• [Ziel der Aufgabe] Schreib den unten stehenden Text zum Interview mit der Band Birth Control weiter und knüpf dabei direkt an seinen letzten Satz an.

• [Quellenauszug]
+--
Mit BIRTH CONTROL im Interview
BIRTH CONTROL – Wissenswertes zum neuen Album und zur Band
Die legendäre Kraut Rock-Band Birth Control veröffentlichte am 18.03.2016 ihr aktuelles Album „Here And Now“. Im Zuge dessen war es mir vergönnt mit Sascha Kühn, Martin Ettrich und Hannes Vesper ein Interview führen zu können. Es gibt Interessantes und Wissenwertes über das neue Album, den Tod von Bernd Noske und die Lücke die er hinterläßt sowie die Zukunft von Birth Control zu berichten. Aber lest selbst…
Hallo zusammen! Mein Name ist Stahl vom deutschen Online-Magazin metal-heads.de, einem Magazin für Liebhaber verzerrter Gitarren und rockiger Musik in allen Facetten. Ich freue mich sehr, dass ich die Gelegenheit erhalten habe, dieses Interview mit euch führen zu können.
+--
• [Bereitgestelltes Material]
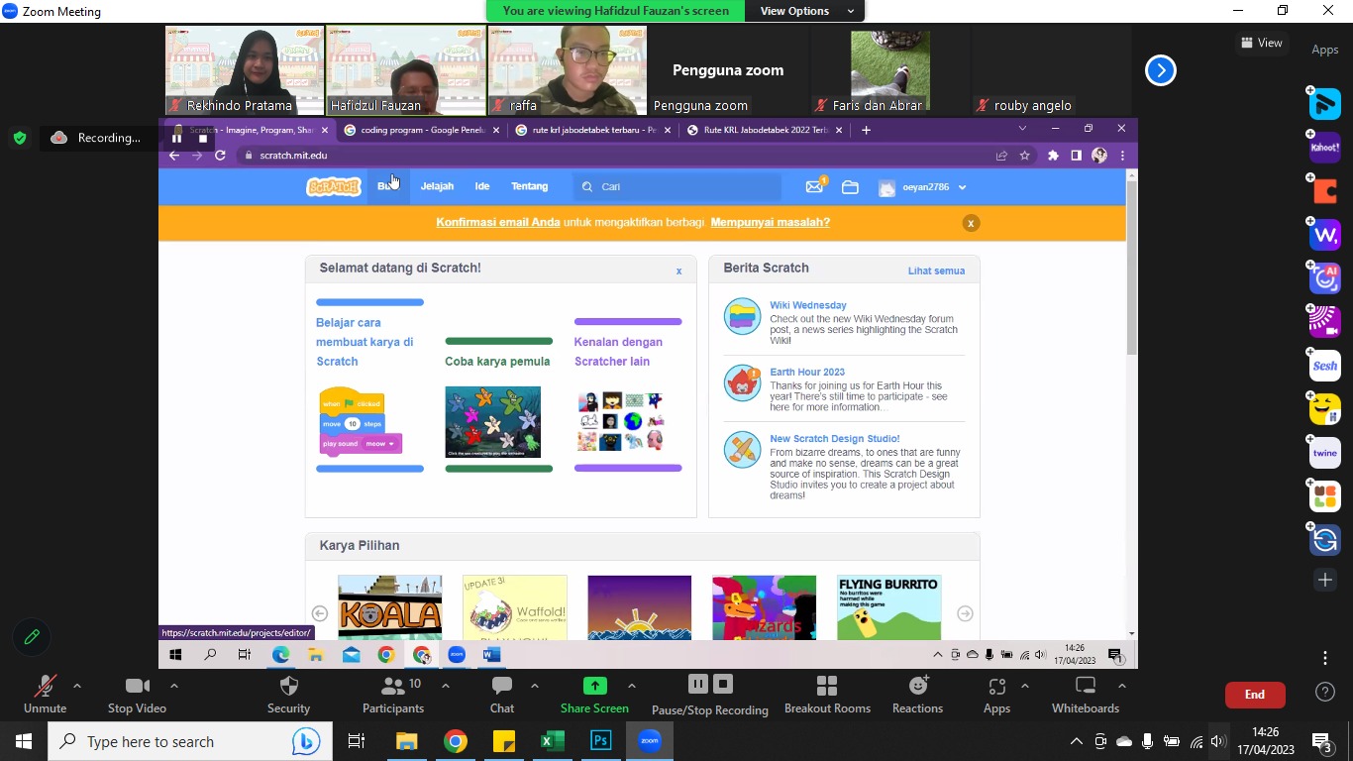Open Excel from the Windows taskbar
Viewport: 1353px width, 761px height.
click(552, 741)
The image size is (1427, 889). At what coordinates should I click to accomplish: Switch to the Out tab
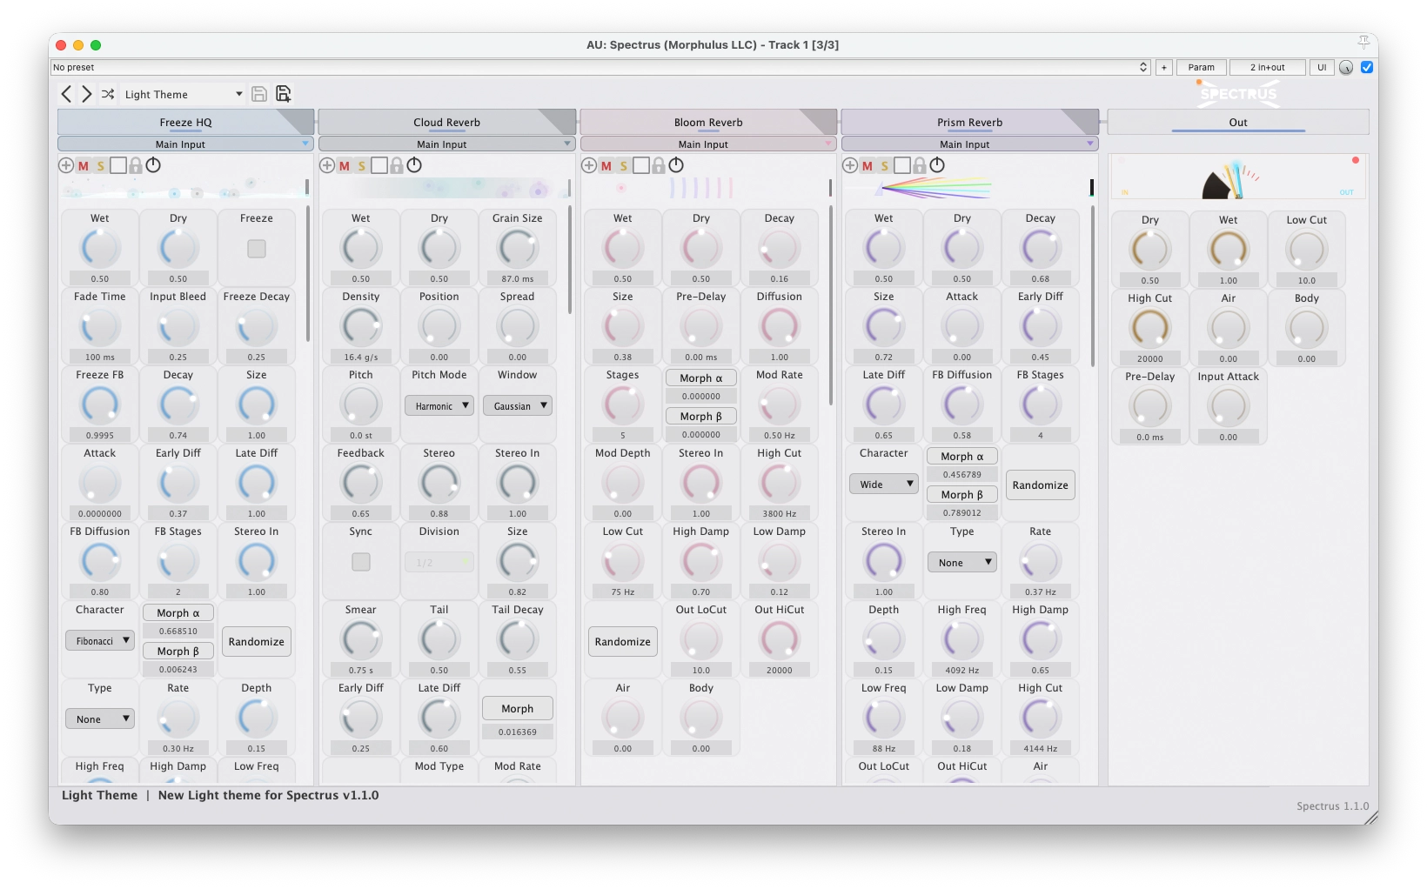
+--
• [Ergebnis der Übung]
MH.de: Stellt euch doch bitte zunächst unseren jüngeren Lesern vor. Die „alten Hasen“ unter uns dürften euch ja bereits kennen. Schließlich gibt es euch ja schon seit 50 Jahren.
Sascha: Hallo, ich heisse Sascha Kühn, Jahrgang 67, und spiele seit 1999 Keyboards bei Birth Control, nachdem Xaver Fischer mich gefragt hatte, ob ich seinen Job übernehmen will.
Hannes: Ich heisse Hannes Vesper (Bass /Anmerkung der Redaktion), bin ’98 für den damals kranken Horst Stachelhaus eingesprungen, der sich nicht mehr erholte und leider starb. Seitdem bin ich mit den Jungs unterwegs.
Martin: Hi, ich heisse Martin Ettrich (Gitarre / Anmerkung der Redaktion), habe seit 2009 als „Sub“ für Peter Engelhart gespielt, und als Peter Anfang 2011 bei Birth Control austieg, haben die Jungs mich gefragt, ob ich „den Fall“ übernehmen will. Da hab‘ ich einfach ja gesagt, weil musikalisch und menschlich die Chemie stimmte.
„Here And Now“ erschien mit zweijähriger Verspätung
MH.de: Euer neues Album „Here And Now“, welches seit dem 18.03.2016 auf dem Markt ist, ist, wenn ich richtig informiert bin, das erste Birth Control Studio-Album seit „Jungle Life“ (1996), also seit 20 Jahren. Ist es Absicht gewesen das Album zum 50. Jahr der Bandgründung zu veröffentlichen?
Martin: Nein ……keine Absicht.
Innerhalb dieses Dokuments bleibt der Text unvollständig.